Yes in the editor.  A translator could take ASCII source representation and
convert it into a tokenized representation also.  

I may make several editors including some with no keyboard.  For an F21
in a mouse I could make a mouse only editor using some unusual user interface techniques.
I also like the idea of making a completely visual editor that displays source
in a flowchart format.  But yes, even with a keyboard version there is time between
keystrokes.

Chuck executes or compiles each word indiviually rather than line by line.
In fact Chuck doesn't really have lines.  I will also go word by word rather
than line by line in aha.

> Mine 'prepares' each line of source as soon as you move to the
> next line. This means that I can point exactly the same 'accept' function at
> the editor or the terminal and there should be no noticeable delay at any
> time.

I know what you mean.  Traditional Forth design requires scanning
or parsing to the end of a line at compile time.  I will avoid all of that.

> I am not sure I can push my editing as far as making the words merely CFAs.
> The reason is (and I'll have a think about this!), Flux has a basic
> multitasker which I want to implement the 'Flash Tasking' on. That is to
> say, small transient tasks that get compiled and executed on the spot to do
> a simple job then erased. Having lots of small tasks that appear and
> disapear could mean I can't know exectly where or when they will be compiled
> at runtime and thus where the various CFAs are. I'm not sure. I havn't
> decided about the feasability or use of this style of multitasking yet. It
> may be too complex a system and deafeat Flux's purpose. It may end up too
> slow!

The CFA are only set at compile time.  The slots for them, the dictionary
exists at edit time.  Direct pointers to CFA fields in the dictionary
as representation of defined words is fastest but requiers that the
source code be at a known and fixed location in memory at edit and
compile times.  Relative pointers are bit slower but would allow the
use of CFA field pointers in the source structure and still keep the source relocatable.  

At compile time when a defined word is compiled the CFA field gets
set in the source and used to represent defined words from them on.
The editor will display these pointers as the strings in the defined
word record.  Since the CFA get set at compile time when you bind
to an actual compilation address I don't see that it would be any
problem for what you are doing either.

Following a direct or relative pointer to a CFA field that gets
set at compile time to compile a defined word is going to be so much faster 
than any dictionary search mechanism and that it is very attractive.  It
is also a form of compression at the same time, that is nice too.
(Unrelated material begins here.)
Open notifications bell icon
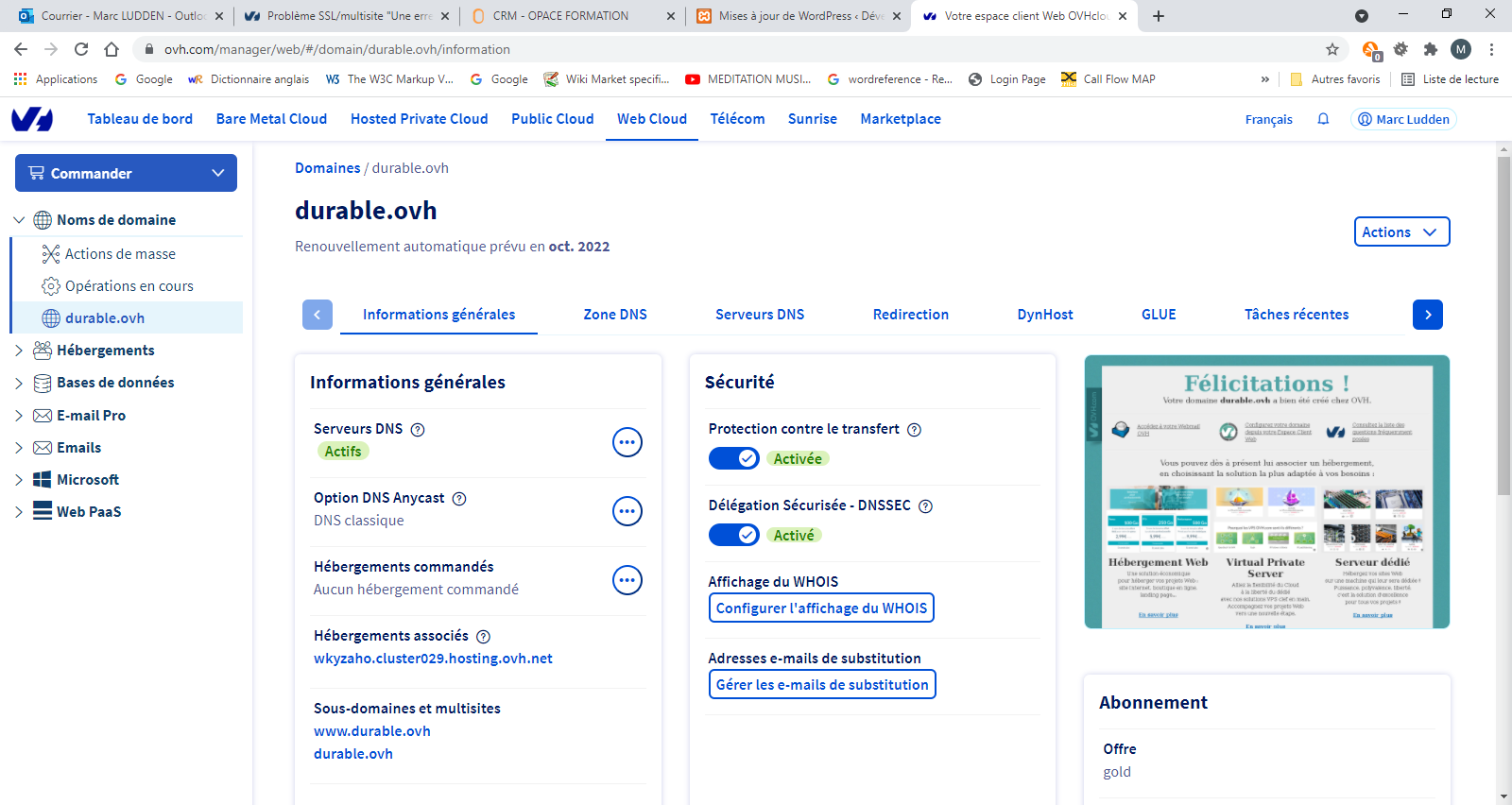The width and height of the screenshot is (1512, 805). pos(1323,119)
One important concept in Forth is pushing things backwards in
time.  It is important to do things earlier and one rather than
later and many times.  This is what I am trying to do in the
refactoring of the editor and compiler.  It is what Chuck does.

> Everything is all my own code. And yes, some of it is fairly primitive! I
> have a simple boot sector which uses BIOS to do the initial single track
> read to get the system image. This is the only time BIOS gets used. Once the

Very nice.

> system 'lives' it has it's own hardware interface routines though only the
> basics. (Much sweat, blood and tears given to get some going!) It's knows
> nothing of any other Operating System! We were thinking about putting Flux
> of ENTH into a boot rom to replace BIOS on the PC but that hasn't happened
> yet :)

Very cool.  I made a Forth ROM for the first micro I ever owned.  It was the
first commerical microcomputer to have a boot ROM!  The models before that
used a single step circuit and a front panel to toggle in your boot 
code bit by bit whenever you started the computer. You could use this
to enter your loader and load more from a paper tape or cassette.
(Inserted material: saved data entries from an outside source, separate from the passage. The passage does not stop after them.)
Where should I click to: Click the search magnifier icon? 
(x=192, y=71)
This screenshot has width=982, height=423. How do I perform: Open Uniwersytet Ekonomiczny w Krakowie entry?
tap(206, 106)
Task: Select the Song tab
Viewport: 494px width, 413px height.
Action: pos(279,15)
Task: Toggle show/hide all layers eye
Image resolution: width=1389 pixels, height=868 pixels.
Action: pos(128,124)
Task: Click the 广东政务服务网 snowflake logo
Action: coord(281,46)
I have always felt that personal computers should boot up in a fraction of
a second.  It is rather pathetic that boot times have gotten longer and
longer as the processors have become faster and faster.  Hurry up and
wait.

I joke that the Windows interface is not a point and click interface.
Often I know what is going to happen when I click.  I point and click
then move the pointer to the next location I want which usually takes
a fraction of a second.  Then I wait, and wait, and wait for Windows
to respond.  The game I play is to try to have the arrow already
positioned over the next button I want or the next menu or whatever
so that when it eventually comes up I am already there.  I make it
a sort of game, it gives me something to do while I am sitting
there waiting for Windows to respond.  I am pretty good at being
way ahead of where Windows is in real time.   If I have to move
the arrow a little to actually position it over the new button
that I want I try to learn to anticipate Windows (batch like operation)
better next time.  It is kind of pathetic actually.
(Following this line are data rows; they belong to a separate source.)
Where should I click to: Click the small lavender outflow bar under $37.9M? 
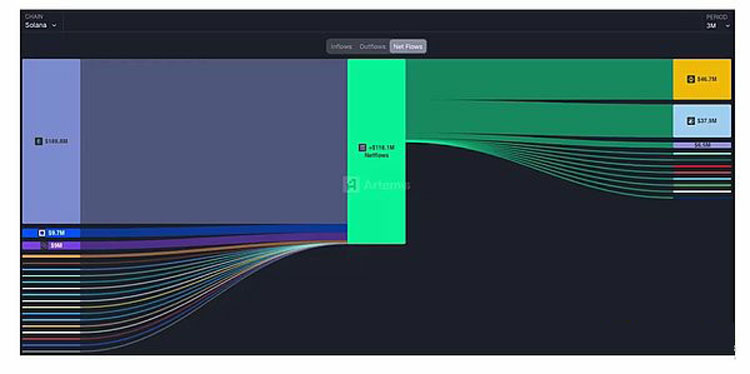pyautogui.click(x=702, y=145)
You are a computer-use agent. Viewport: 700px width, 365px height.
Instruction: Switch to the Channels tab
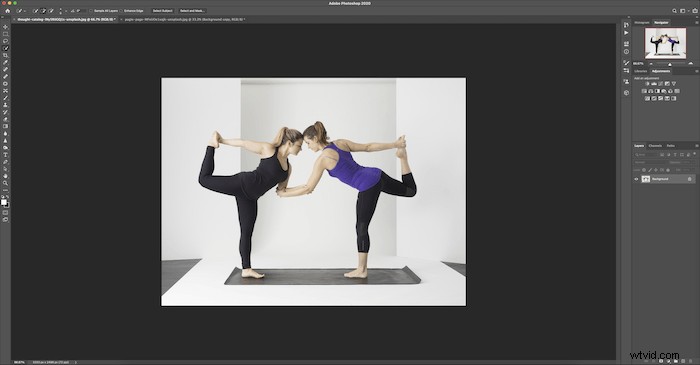pyautogui.click(x=655, y=146)
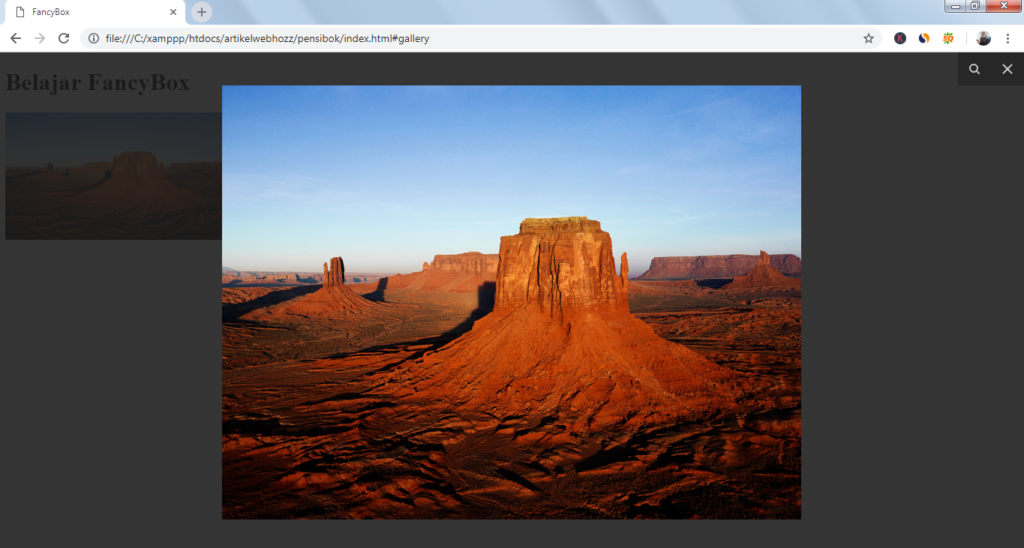Viewport: 1024px width, 548px height.
Task: Open the Chrome profile avatar
Action: pyautogui.click(x=983, y=38)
I remember the first time that I read that Microsoft said that
if you were running MS Word on your Mac you would need a 68030
because a 68020 was too slow to keep up with your keystrokes
if you were a fast typist!  I had thought that the 68020 was
a killer CPU and they didn't think it could keep up with my
typing!


> >Sometimes I forget that one still can only bring up these topics
> >in c.l.f at your own risk.  There is a list of people who will try
> >to make you look like an idiot should you mention any of these
> >"controversial" topics.
> 
> That's why I didn't even try.

I can understand. I liked the Poem that Chuck presented at Forth Day 2000
about coloring outside of the lines.  "Somedays I don't have the courage
for it at all."

> Yep, I've read the 1999 and 2000 Fireside chats. As I said, some sentances
> fairly carefully! I'll keep an eye on the aha pages.

Yes, you do seem to have not only grasped the concepts but dug in for
hands on experience and knowledge.  That is great.  Maybe Chuck and
I can learn something from what you discover in the process.  Maybe
other people will be able to learn something from it too.
  
> Both ENTH and Flux would be PD I imagine. I have no commercial application
> for them! Even so, Flux took about two weeks to write. I could just do
> another for commercial activities someday. Yes, I will do a writeup. If only
> for my own documentation purposes. I would certainly post it. You would be
> welcome to read and link to it! Yes others could see the code if they
> wanted. There's not that much code to see really!

cool.
 
> Wow, Chuck Moore hear about it? You know what that sounds like to 
> us mere mortals?
 
Chuck likes to hear about people who understand his work and try
their own experiments.  That is what Forth was like in the old
days before it became 'standardized.'  Chuck likes to hear about
other people experimenting with MISC code, Machine Forth,
Color Forth, and the associated concepts or other new ideas. 
 So do I and so do a bunch of other people.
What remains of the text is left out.